La PAC viene criticata anche dal punto di vista della complessità delle procedure che impone agli agricoltori. Esiste anche un problema burocrazia?

Siamo stati tra i primi a criticare l’attuale PAC che chiede agli agricoltori di diventare dei burocrati. D’altro canto, per applicare le nuove regole, agli Stati membri è stato richiesto di predisporre piani strategici nazionali che si compongono di oltre mille pagine. Serve una drastica semplificazione degli adempimenti burocratici che ci vengono imposti. Finora le risposte della Commissione sono state inadeguate. Abbiamo bisogno di decisioni immediate ed efficaci per consentirci di svolgere il nostro lavoro al meglio. Le proposte di Confagricoltura, infatti, mettono al centro la produttività del settore.

La richiesta che viene dai consumatori è di un cibo sicuro anche per quanto riguarda la provenienza, privilegiando quello europeo. In che modo questa esigenza si scontra con la politica UE e con la necessità imposta ai coltivatori di far riposare i terreni, riducendo così la loro produttività?

Misure di questo genere, introdotte con l’obiettivo di tutelare l’ambiente, frenano la produttività degli agricoltori europei costringendoci a importare cibo che potremmo produrre localmente. È un paradosso considerando che l’autonomia alimentare è uno dei pilastri su cui è stata costruita l’Europa unita. Gli agricoltori sono i primi custodi dell’ambiente ma la sostenibilità ambientale deve anche prevedere una sostenibilità economica. Gli agricoltori, infatti, sono a tutti gli effetti imprenditori.

Uno dei temi ricorrenti riguarda la necessità di adeguati standard di sicurezza per i prodotti che provengono da Paesi fuori dall’Unione europea. Quali sono le vostre richieste su questo punto?
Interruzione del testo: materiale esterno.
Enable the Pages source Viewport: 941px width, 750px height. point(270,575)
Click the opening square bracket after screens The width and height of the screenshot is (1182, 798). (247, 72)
Serve reciprocità. Gli agricoltori europei rispettano standard qualitativi giustamente alti. È necessario che i prodotti provenienti dai Paesi extra-UE si uniformino. Questo in un’ottica di tutela della sicurezza alimentare, della biodiversità, del lavoro e del benessere animale. Ma anche e soprattutto della competitività delle nostre imprese.

A questo proposito come può intervenire la UE anche per evitare forme di concorrenza sleale dall’estero praticando prezzi troppo bassi per garantire qualità al prodotto?

L’Unione europea non ha gli strumenti legali per bloccare le importazioni dai Paesi terzi in funzione del livello dei prezzi. Può ricorrere all’Organizzazione mondiale del commercio se ritiene che esistano condizioni di vendita al di sotto dei costi di produzione. La Commissione, però, dovrebbe intervenire quando i flussi dell’import raggiungono livelli tali da far saltare l’equilibrio sui mercati dell’Unione. Pensiamo a delle clausole di salvaguardia automatiche, quando gli arrivi dai Paesi terzi superano sensibilmente un volume predeterminato. Facciamo, ad esempio, il caso dell’Egitto. A gennaio, le esportazioni di arance nella UE si sono attestate a circa 45 mila tonnellate, il 104% in più rispetto allo stesso mese del 2023.

Al di là delle richieste specifiche quello che viene chiesto a Bruxelles è un cambio di passo nelle politiche agricole: cosa significa in termini di metodo del confronto e di contenuti? Come è possibile trovare un equilibrio fra le esigenze di rispetto dell’ambiente e quelle ugualmente legittime delle aziende agricole?

La transizione green è un processo fondamentale, accolto e incentivato dagli agricoltori che lavorano ogni giorno immersi nella natura. Tuttavia, misure antieconomiche decise ai tavoli senza specifiche competenze sul campo non sono fruttuose; anzi, frenano lo sviluppo di un comparto che, non dimentichiamocelo, è il Settore Primario e, in quanto tale, contribuisce a trainare l’economia. Il Copa, di cui sono vicepresidente in Europa, ha chiesto per il prossimo Commissario UE all’agricoltura la vicepresidenza esecutiva, in modo da rimettere al centro delle politiche europee il comparto. Per l’Italia, inoltre, sarebbe importante esprimere il Commissario. Concetto che è stato ribadito all’Assemblea di Confagricoltura a Bruxelles.